Work required: Pick out every line in the records below that contains the string "Ministerium", and copy each of those lines in full.

Material provided:
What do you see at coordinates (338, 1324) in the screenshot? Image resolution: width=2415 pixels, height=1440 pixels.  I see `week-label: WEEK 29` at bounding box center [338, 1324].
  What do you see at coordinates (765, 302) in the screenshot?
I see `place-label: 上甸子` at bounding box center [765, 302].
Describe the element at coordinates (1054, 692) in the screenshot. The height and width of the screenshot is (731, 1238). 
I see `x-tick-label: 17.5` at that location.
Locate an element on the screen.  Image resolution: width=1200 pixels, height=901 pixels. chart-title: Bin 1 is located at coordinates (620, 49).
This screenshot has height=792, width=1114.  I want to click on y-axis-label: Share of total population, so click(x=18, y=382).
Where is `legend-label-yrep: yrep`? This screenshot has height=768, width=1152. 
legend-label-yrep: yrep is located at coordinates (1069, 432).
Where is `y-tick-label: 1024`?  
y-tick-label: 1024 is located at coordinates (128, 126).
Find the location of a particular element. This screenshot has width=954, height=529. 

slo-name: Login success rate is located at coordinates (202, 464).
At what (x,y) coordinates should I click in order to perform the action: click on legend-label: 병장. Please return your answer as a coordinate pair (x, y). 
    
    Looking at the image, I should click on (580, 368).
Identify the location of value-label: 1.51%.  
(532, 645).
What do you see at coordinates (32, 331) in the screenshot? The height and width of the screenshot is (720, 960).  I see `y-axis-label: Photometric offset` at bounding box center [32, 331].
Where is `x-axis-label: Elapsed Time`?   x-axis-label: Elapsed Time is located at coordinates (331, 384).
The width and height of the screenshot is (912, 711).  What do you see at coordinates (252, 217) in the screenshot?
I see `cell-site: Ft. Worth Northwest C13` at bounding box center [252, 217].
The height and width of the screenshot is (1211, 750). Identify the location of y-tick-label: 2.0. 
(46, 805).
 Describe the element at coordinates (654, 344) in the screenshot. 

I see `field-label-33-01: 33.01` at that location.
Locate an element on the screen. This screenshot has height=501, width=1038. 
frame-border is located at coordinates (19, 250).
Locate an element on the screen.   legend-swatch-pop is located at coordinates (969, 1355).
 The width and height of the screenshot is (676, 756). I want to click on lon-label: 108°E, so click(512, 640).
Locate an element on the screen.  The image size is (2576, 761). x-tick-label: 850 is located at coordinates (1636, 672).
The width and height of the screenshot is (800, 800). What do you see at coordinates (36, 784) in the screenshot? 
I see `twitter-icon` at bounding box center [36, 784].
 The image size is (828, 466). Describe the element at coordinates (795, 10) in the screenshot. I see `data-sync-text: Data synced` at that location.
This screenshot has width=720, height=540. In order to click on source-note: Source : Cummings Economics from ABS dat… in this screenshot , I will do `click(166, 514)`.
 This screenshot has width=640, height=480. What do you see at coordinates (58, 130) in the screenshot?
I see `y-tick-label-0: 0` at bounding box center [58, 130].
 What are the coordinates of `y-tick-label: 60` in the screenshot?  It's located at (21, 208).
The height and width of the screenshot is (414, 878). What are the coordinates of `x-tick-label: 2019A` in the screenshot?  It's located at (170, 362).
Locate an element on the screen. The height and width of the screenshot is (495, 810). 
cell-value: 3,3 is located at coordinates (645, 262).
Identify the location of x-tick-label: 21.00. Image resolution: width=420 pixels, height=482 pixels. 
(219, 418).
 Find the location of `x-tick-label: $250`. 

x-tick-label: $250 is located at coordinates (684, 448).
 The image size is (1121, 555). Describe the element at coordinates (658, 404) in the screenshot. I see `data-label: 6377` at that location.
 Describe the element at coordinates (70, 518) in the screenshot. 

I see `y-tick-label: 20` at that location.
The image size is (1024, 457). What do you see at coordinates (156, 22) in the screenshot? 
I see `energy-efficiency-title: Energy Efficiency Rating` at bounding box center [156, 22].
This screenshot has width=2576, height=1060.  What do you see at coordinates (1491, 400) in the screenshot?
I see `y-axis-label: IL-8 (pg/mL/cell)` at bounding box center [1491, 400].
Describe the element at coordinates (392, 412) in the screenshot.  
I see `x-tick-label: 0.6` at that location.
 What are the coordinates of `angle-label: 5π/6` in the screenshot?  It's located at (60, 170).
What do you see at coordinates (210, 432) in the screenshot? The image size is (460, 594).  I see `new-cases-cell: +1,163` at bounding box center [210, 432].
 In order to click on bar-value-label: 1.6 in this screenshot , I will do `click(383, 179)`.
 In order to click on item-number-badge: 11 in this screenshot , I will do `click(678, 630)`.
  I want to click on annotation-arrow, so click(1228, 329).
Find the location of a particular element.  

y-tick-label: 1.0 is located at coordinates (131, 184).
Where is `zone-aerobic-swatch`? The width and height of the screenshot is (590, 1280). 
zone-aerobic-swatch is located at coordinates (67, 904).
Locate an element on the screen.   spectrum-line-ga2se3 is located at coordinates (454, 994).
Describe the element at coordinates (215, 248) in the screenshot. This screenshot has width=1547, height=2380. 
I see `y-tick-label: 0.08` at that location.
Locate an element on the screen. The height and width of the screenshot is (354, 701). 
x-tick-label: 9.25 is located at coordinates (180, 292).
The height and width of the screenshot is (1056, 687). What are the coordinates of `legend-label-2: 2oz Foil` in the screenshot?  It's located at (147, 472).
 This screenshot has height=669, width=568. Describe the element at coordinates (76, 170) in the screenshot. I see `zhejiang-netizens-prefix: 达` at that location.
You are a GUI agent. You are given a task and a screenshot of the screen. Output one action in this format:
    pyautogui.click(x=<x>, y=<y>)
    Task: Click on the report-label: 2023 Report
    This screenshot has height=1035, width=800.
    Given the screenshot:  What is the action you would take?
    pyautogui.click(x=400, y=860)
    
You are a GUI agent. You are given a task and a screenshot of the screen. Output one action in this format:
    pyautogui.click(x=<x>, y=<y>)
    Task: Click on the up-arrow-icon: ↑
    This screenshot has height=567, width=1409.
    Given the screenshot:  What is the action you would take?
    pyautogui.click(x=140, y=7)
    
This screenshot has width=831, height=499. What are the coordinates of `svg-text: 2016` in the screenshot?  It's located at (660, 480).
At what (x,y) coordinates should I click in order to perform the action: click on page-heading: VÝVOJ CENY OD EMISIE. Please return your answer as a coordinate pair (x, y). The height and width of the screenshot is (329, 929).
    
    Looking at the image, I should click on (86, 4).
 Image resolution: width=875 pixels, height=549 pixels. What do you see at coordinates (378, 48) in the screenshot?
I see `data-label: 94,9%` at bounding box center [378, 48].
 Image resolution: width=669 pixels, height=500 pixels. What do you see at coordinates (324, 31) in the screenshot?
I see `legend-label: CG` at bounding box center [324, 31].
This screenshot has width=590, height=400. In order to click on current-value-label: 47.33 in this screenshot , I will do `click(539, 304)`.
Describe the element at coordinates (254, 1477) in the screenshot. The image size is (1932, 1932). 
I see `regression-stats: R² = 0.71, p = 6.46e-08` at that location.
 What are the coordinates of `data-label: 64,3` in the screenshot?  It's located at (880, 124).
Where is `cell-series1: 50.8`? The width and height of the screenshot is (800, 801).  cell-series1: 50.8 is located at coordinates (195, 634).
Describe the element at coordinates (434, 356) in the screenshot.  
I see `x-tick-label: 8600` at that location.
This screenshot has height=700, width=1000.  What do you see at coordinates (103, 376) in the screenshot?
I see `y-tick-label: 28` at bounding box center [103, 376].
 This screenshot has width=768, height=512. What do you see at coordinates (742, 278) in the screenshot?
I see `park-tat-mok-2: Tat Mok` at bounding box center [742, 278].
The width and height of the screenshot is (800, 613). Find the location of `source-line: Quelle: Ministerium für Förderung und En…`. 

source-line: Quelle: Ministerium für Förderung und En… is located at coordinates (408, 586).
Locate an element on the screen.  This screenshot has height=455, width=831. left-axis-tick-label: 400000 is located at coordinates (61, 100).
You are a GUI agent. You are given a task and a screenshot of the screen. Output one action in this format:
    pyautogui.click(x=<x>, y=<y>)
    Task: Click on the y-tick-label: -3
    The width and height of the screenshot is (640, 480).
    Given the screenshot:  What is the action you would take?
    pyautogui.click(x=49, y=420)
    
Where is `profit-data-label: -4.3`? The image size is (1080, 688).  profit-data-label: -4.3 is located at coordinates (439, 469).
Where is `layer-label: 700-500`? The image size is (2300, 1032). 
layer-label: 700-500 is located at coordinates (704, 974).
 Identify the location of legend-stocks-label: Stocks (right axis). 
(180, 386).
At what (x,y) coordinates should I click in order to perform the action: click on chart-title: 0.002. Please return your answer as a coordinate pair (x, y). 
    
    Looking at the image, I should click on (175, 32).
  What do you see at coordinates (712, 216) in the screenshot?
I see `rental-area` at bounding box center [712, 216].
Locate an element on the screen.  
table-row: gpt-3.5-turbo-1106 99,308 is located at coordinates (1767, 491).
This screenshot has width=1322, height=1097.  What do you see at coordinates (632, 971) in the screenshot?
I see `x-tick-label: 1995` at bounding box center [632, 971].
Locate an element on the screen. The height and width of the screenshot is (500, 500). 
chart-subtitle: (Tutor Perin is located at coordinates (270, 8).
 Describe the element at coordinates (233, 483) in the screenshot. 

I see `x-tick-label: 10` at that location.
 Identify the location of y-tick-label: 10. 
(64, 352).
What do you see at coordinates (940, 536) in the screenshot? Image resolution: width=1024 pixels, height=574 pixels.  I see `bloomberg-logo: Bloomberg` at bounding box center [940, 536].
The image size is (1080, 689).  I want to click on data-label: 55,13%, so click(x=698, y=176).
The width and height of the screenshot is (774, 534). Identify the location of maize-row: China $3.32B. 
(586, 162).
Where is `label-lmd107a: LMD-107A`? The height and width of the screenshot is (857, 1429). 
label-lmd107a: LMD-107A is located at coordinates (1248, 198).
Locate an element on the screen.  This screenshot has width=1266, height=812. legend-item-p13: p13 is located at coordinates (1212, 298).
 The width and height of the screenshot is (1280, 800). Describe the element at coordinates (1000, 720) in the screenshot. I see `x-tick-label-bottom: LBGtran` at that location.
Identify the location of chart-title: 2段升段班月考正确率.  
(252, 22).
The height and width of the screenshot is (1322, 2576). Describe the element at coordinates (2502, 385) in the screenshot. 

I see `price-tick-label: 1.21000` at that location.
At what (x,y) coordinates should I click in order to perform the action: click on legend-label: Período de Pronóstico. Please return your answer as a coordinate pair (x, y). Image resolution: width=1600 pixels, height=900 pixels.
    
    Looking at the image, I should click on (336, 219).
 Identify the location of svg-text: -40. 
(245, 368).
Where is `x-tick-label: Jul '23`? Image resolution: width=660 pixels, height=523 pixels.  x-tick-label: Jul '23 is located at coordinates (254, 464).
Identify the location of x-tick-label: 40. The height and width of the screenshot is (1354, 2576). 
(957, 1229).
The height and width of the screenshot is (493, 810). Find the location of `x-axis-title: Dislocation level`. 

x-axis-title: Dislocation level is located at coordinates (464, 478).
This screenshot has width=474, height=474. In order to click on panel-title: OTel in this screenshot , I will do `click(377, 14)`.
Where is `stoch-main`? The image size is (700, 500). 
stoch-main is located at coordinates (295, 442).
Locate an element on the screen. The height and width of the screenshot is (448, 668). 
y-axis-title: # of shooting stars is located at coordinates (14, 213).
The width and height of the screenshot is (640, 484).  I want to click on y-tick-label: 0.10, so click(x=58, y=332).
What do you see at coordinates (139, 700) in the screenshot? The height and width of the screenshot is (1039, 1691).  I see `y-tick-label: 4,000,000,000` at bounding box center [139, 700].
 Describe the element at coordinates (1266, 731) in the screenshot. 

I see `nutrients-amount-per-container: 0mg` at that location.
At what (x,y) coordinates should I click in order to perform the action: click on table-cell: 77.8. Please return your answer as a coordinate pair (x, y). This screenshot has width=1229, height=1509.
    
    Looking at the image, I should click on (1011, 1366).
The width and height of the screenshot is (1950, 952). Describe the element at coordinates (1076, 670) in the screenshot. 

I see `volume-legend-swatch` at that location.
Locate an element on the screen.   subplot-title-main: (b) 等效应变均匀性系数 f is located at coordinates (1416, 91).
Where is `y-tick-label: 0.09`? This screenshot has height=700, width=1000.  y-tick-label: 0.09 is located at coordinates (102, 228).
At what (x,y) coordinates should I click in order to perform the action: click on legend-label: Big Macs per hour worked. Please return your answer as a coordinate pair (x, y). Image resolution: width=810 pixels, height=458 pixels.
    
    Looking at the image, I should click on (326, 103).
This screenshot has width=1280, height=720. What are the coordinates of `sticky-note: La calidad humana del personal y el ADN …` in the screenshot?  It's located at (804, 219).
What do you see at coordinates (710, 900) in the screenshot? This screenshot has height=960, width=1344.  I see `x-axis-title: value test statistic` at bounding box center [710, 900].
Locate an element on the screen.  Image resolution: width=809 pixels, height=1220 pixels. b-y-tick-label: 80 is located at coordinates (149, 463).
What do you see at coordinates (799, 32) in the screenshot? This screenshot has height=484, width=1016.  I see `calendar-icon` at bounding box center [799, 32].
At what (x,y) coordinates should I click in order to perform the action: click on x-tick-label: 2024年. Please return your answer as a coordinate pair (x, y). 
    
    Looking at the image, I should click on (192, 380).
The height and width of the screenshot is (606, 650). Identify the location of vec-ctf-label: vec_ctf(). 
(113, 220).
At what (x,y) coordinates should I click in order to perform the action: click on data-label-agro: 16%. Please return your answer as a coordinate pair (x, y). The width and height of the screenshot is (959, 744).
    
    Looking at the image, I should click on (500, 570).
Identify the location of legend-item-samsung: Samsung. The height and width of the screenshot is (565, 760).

Written answer:
The width and height of the screenshot is (800, 613). Find the location of `source-line: Quelle: Ministerium für Förderung und En…`. 
source-line: Quelle: Ministerium für Förderung und En… is located at coordinates (408, 586).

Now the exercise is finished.